The door needs to automatically unlock for dogs that are in the vicinity of the door. A pet must be allowed to enter even when the table of RFID tags is being updated. The RFID tag IDs are shared data since the interrupt service routine that must update the tag IDs and the main() program that is responsible for automatically unlocking the door when dogs are in the vicinity both share and use this data. A problem will occur when the doggy door is in the middle of an RFID tag ID update when a dog needs to get through the door. We wouldn’t want to let the poor dog wait outside in the freezing cold while the device is in the middle of an RFID tag update!
How do we create a solution that solves the shared data problem? The RFID tags need to be updated regularly but that same data is needed regularly by the main() program to let dogs enter when they need to.

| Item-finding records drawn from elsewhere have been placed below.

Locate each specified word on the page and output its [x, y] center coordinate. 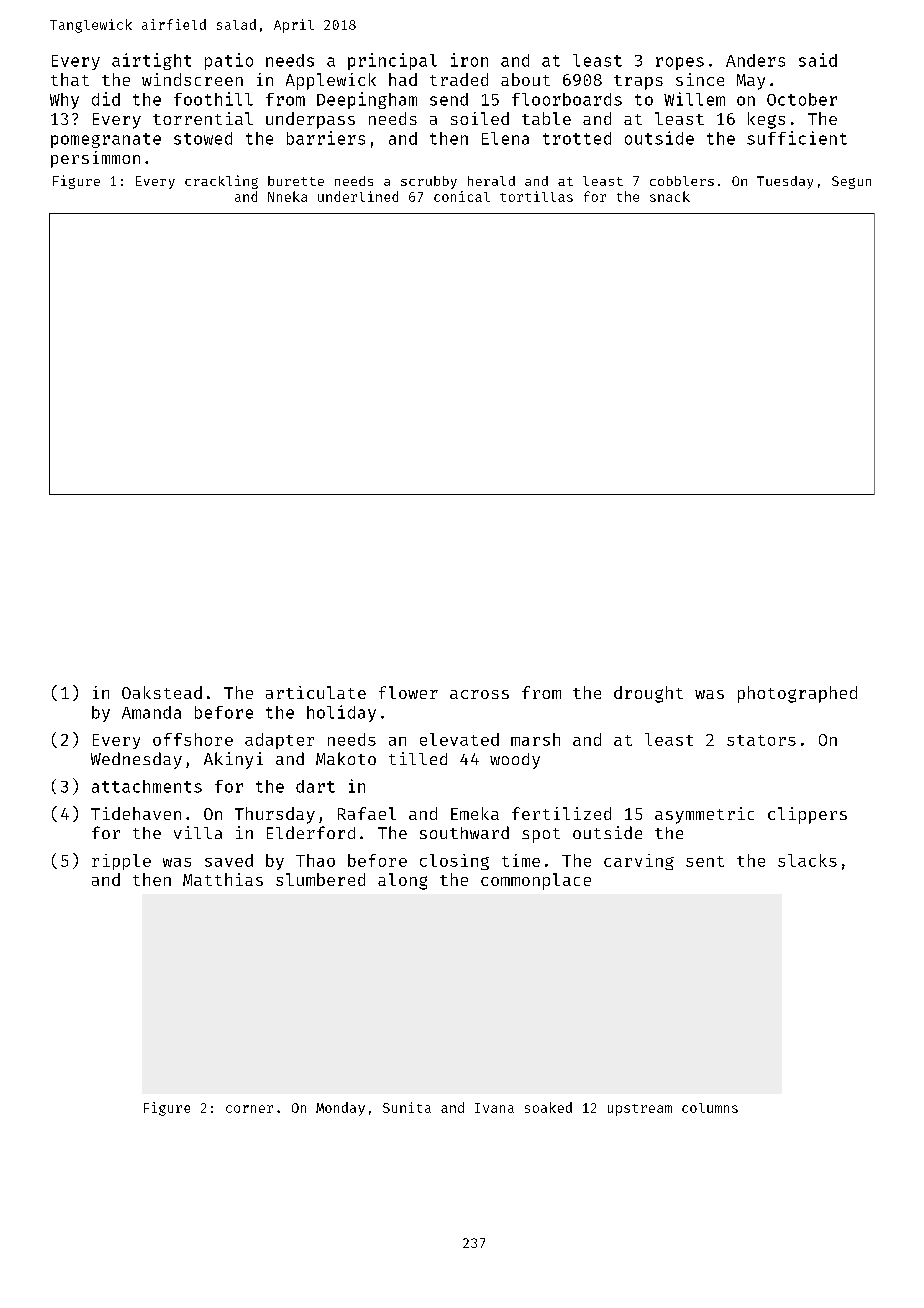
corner [249, 1109]
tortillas [536, 196]
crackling [221, 182]
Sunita [407, 1107]
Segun [851, 182]
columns [710, 1108]
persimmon [95, 159]
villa [198, 832]
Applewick [331, 81]
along [402, 881]
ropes [680, 63]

Let’s solve this now.
System Requirements
This embedded device can be wirelessly updated with RFID tags.
Dogs or other pets must be allowed entry when they are in the vicinity of the door.
Dog must be allowed to enter even when the table of RFID tags is being updated.

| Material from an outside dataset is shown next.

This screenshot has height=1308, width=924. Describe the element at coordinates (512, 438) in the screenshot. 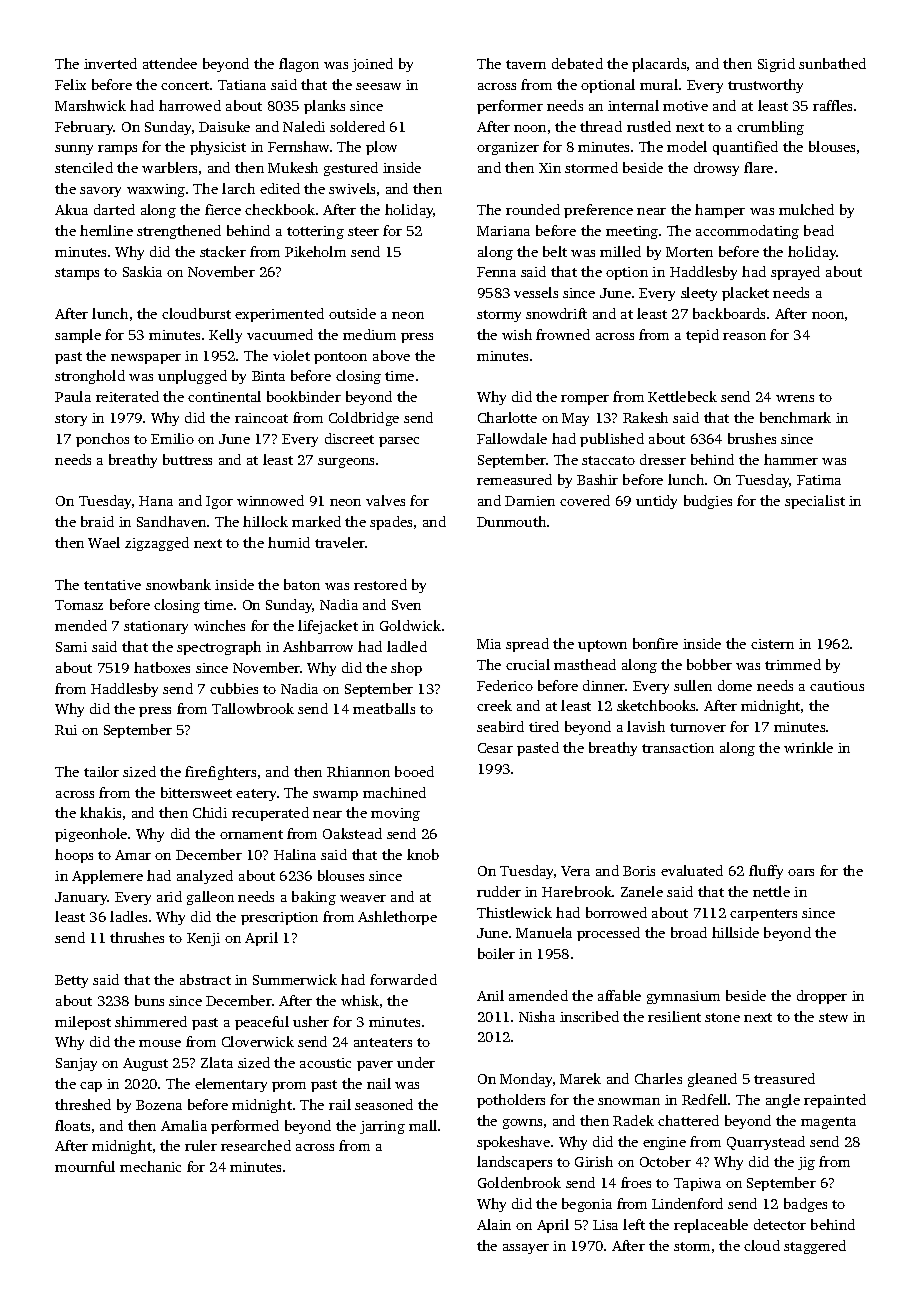

I see `Fallowdale` at that location.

RFID tag IDs are shared data which must be managed.
In the shared data problem for the doggy door controller, we need to make sure the dog can enter at all times while the RFID tags are being updated. Because this is a dog, it is unacceptable for the door to remain locked and keep a dog waiting.
Implementation
To solve this problem, I would design the following loop for the main program in pseudocode:
While (True)
// Begin Critical Section of Code - Can't Be Interrupted
Disable_interrupts()
Scan to see if dogs are in the area (i.e. RFID scan)
If a valid dog is in the area, unlock the door
Else, do nothing
// End Critical Section of Code That Can't Be Interrupted
Re-enable_interrupts()
Update RFID table (interrupt service routine)
// In the meantime, dog is walking through the door
Check if the door is unlocked
If the door is unlocked, delay 30 seconds to give
the dog sufficient time to enter
Make sure the doggy door is locked
Go back to the beginning of this loop
The above architecture satisfies the requirements and enables a dog to enter even when the table of RFID tags is in the middle of an update.